Frequency: There were 387 claims reported in the policy year, an increase of 10% from the prior year (adjusted for the 13-month year ending March 31, 2018). There were also 599 open claim files at year-end, the highest number we’ve experienced since the 1990s (see below).
Severity: There are currently 23 open claims that are each expected to cost E&O more than $200,000, compared to 15 in the previous year.
The increase in claims reserves also reflects the impact of last year’s drop-off in real estate sales and the accompanying decline in prices. Falling prices can lead to buyer’s remorse and collapsed deals. For example, pre-sale buyers who were looking to make a quick profit may now be looking for ways to avoid completing. They may allege that the property was misrepresented to them, which usually means the real estate representatives are drawn into any resulting litigation.
As a result of the net loss, E&O’s accumulated surplus has declined from $22.6 million to $22.2 million and the Minimum Capital Test (MCT) ratio has declined from 283 last year to 258 this year. (The MCT ratio is a solvency test used by insurance regulators to monitor the ability of an insurance company to meet its financial obligations and provides a cushion or margin of error in the event of market volatility or unexpected loss results.)
The MCT ratio remains well above the minimum of 150 required by regulators and continues to be within the target range of 250 to 350 set by the Board of Directors based on the advice of our actuary.

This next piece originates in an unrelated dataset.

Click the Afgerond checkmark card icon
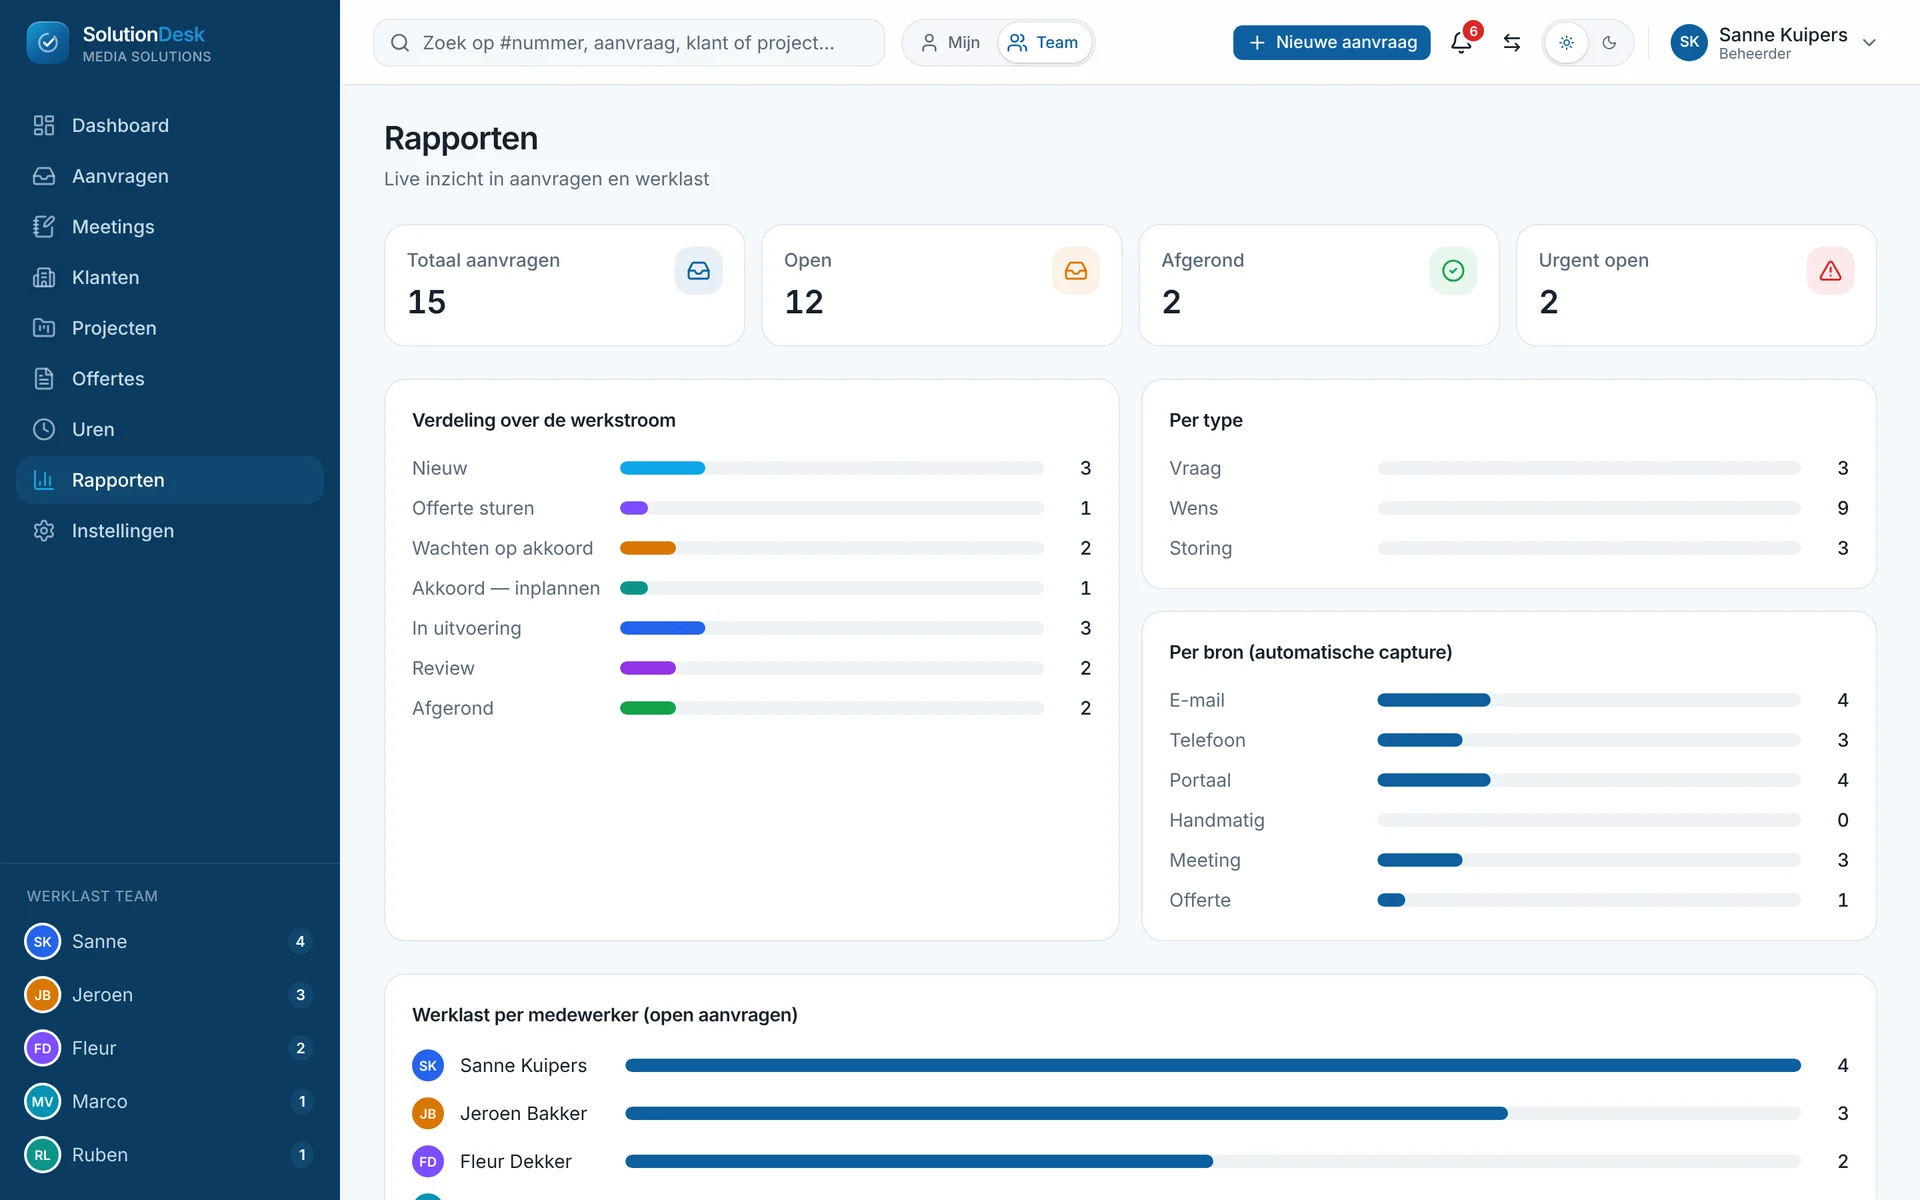The image size is (1920, 1200). click(x=1453, y=271)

Although premiums remain at $350 per year and have not increased since 2011, volatile economic times call for particularly close monitoring of claims development, so that adverse trends can be identified early. If adverse loss development becomes apparent, E&O will take appropriate steps to ensure that our equity is not further eroded.
E&O has closed more than 10,000 claims since 1988, spending more than $88 million in expense and indemnity payments. In the approximately 3,000 files that were opened since January 1, 2009 (and are now closed), 70% were closed with no indemnity or expense payment by E&O. Another 15% were closed with only legal expenses paid. In only 15% of these claims did E&O make indemnity payments.
The types of claims reported continue to be a mixed bag. Of the 387 claims reported in the last fiscal year, the top issues were drainage/water, subject clauses, valuations, parking/storage, strata documentation, encroachments and illegal suites.
Following the major changes in the Real Estate Rules that came into effect on June 15, 2018, we have not yet seen any claims relating to mistakes made in the preparation of the new required disclosure documentation. This is not surprising, however, as such mistakes would be more likely to lead to Real Estate Council complaints than to claims for monetary damages.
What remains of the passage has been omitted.